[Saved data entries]
------
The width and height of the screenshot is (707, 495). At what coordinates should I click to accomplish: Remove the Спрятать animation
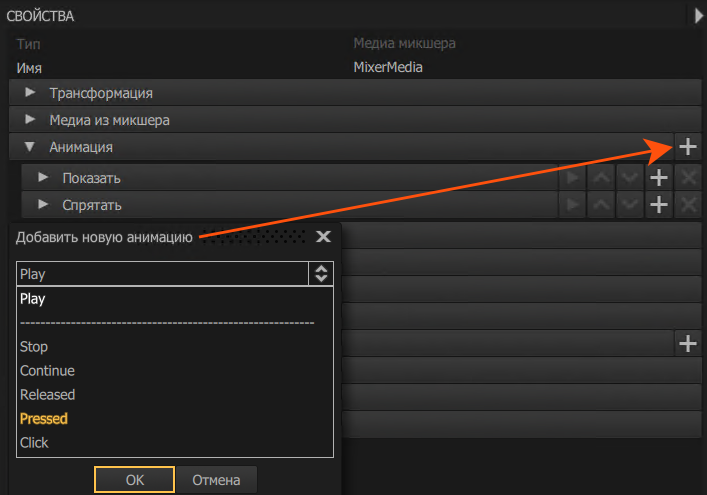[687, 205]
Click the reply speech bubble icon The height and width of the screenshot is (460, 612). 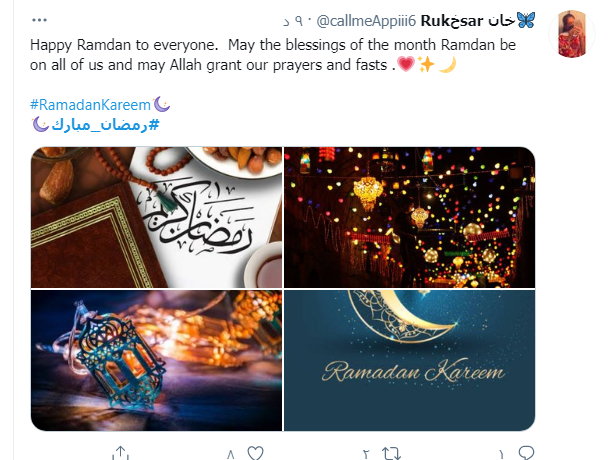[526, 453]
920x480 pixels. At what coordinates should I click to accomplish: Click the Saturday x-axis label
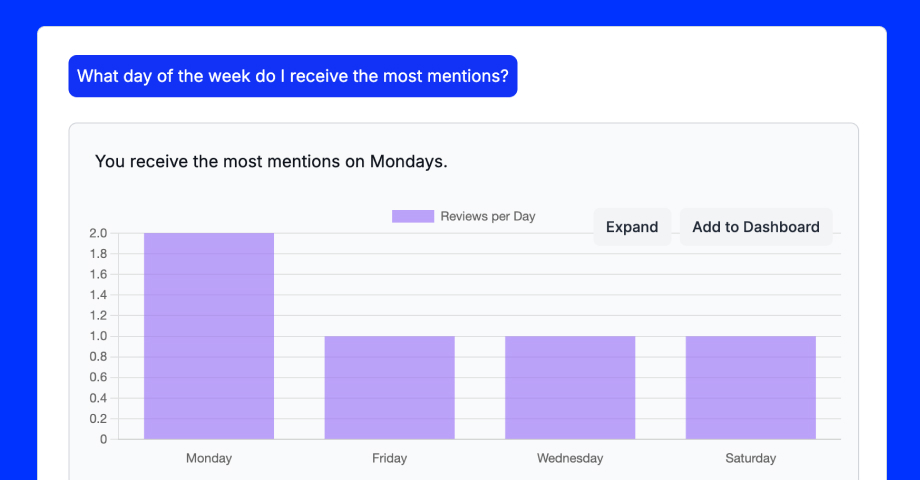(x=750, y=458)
------
WORK INSTRUCTIONS —
Return only the lines from the one containing "920x480 pixels. At" through the last line of the entries above, exactly as written and without pictures.

OUTPUT OF THE EXERCISE —
920x480 pixels. At what coordinates should I click to accomplish: Click the Saturday x-axis label
(x=750, y=458)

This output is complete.